◆ **DIRECTIONS FOR THIS TASK**
Substitute "image" for "screenshot" in the part of the items that opens with the line containing "Click the Group description info icon" and closes at the end of the items. Give only those lines, otherwise unchanged, and leave the pictures out.

□ □ □ □ □ □ □

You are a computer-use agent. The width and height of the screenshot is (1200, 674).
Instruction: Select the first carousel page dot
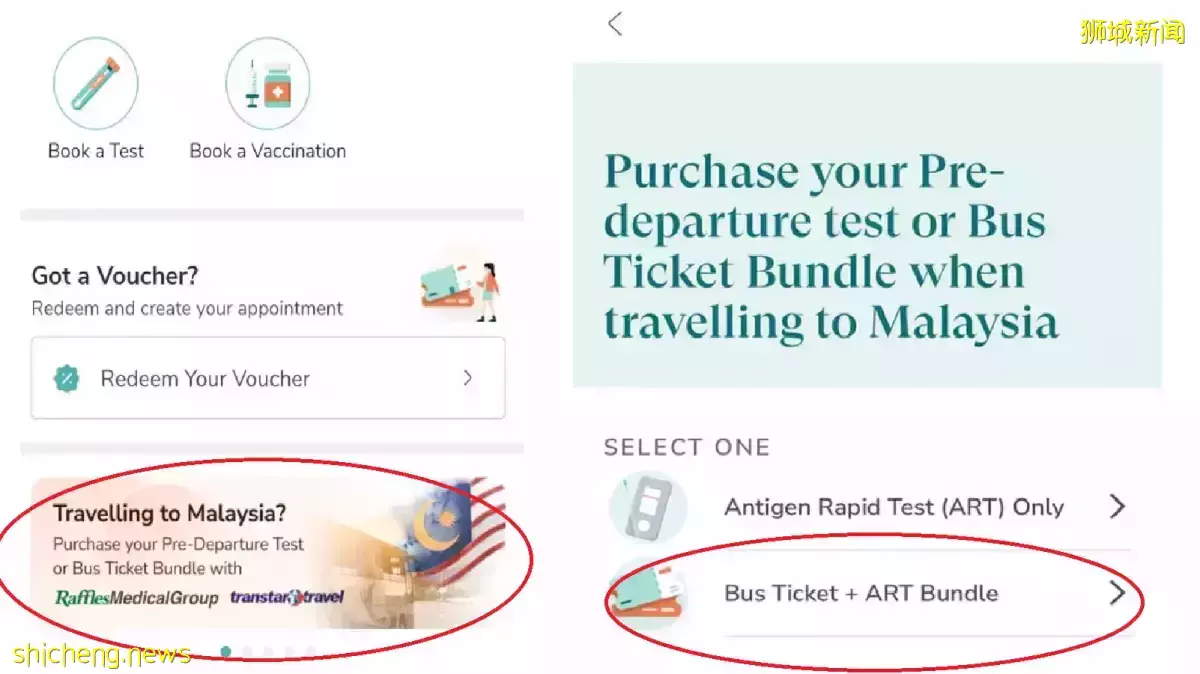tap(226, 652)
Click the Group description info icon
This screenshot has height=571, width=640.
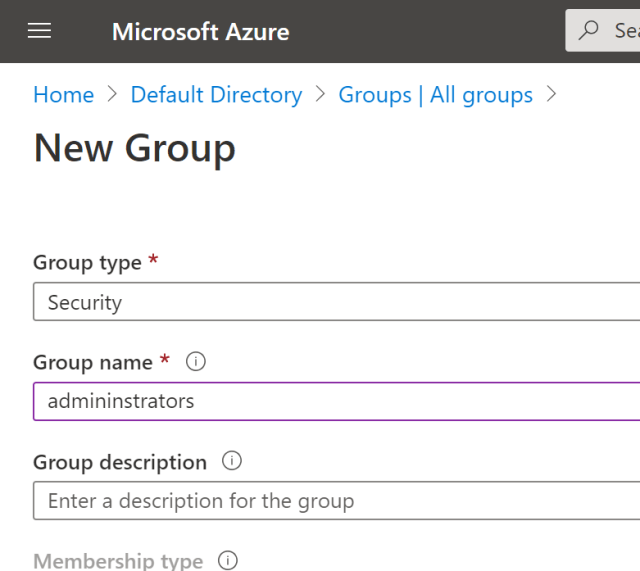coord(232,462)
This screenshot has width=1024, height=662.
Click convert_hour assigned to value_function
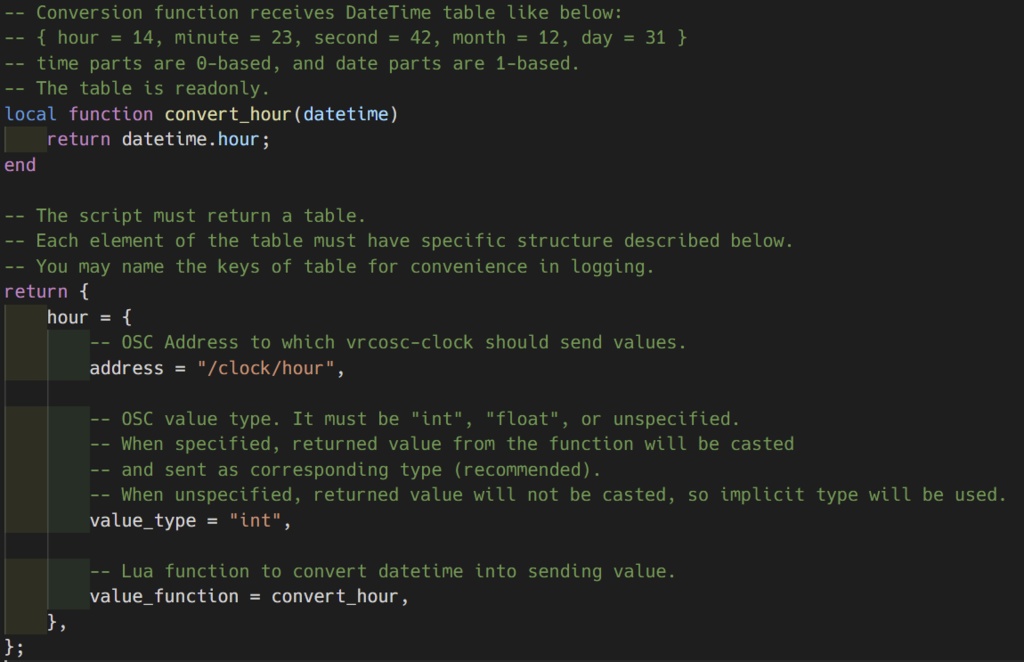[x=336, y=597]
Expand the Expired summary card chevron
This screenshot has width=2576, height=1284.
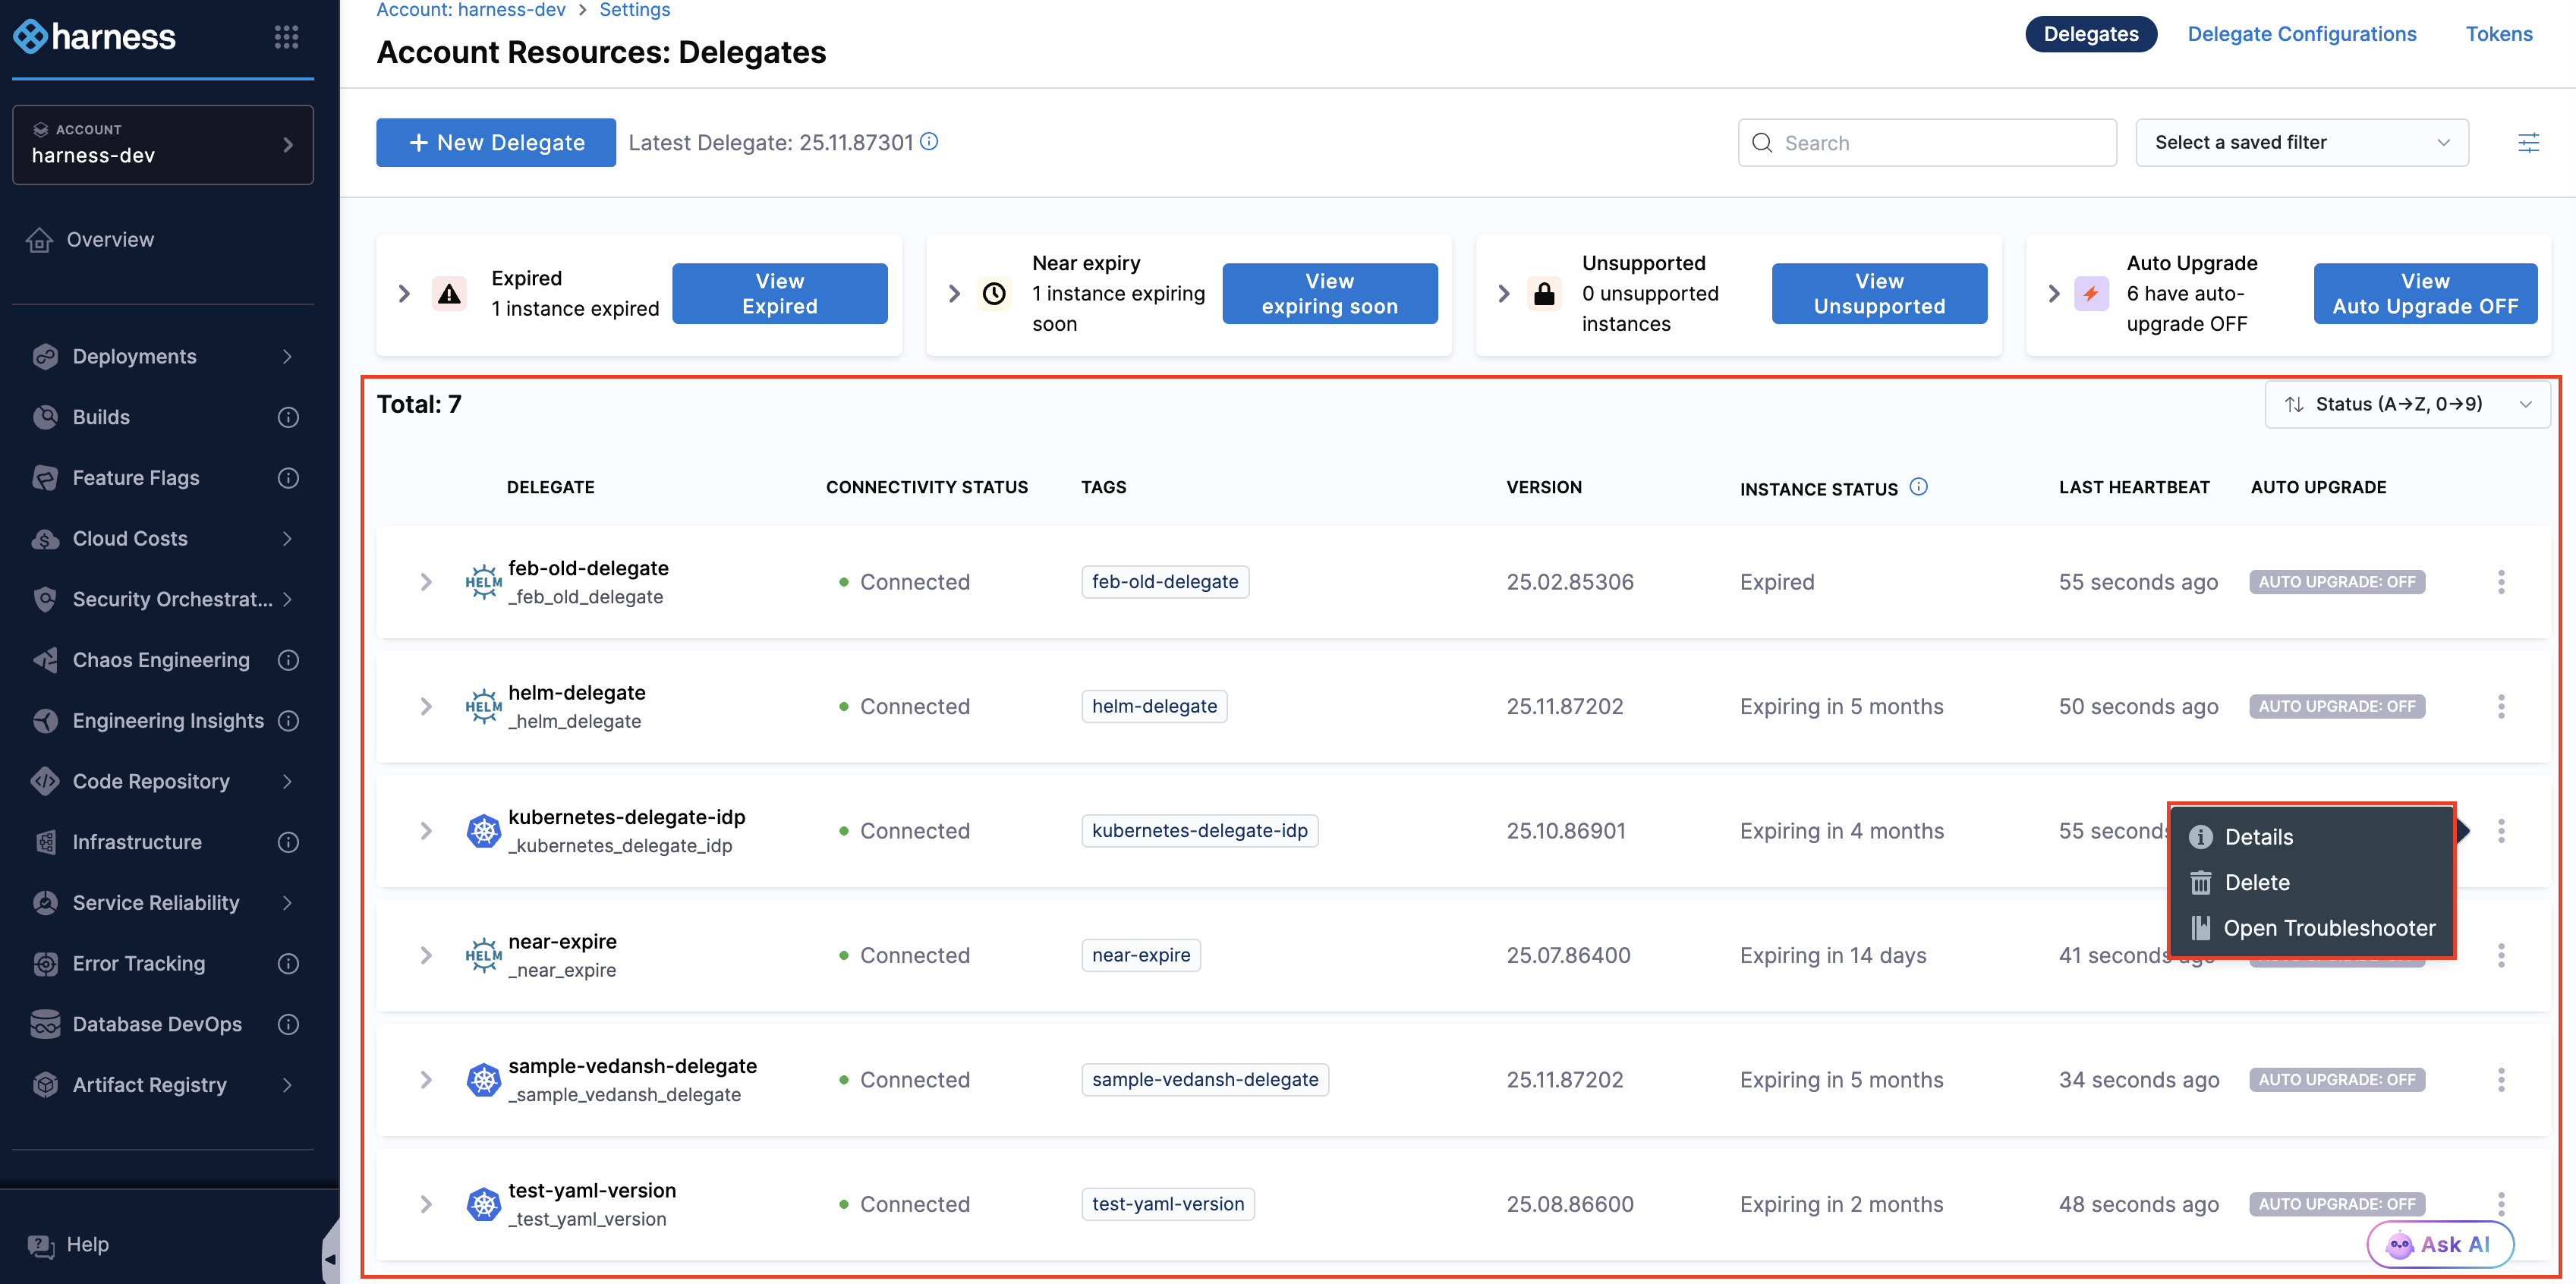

□ □ □ □ □ □ □

◆ **THE COMPLETED TASK**
Click the Group description info icon
This image has height=571, width=640.
coord(232,462)
This image has width=1024, height=662.
Click convert_hour assigned to value_function
[x=336, y=597]
Expand the Expired summary card chevron
This image has width=2576, height=1284.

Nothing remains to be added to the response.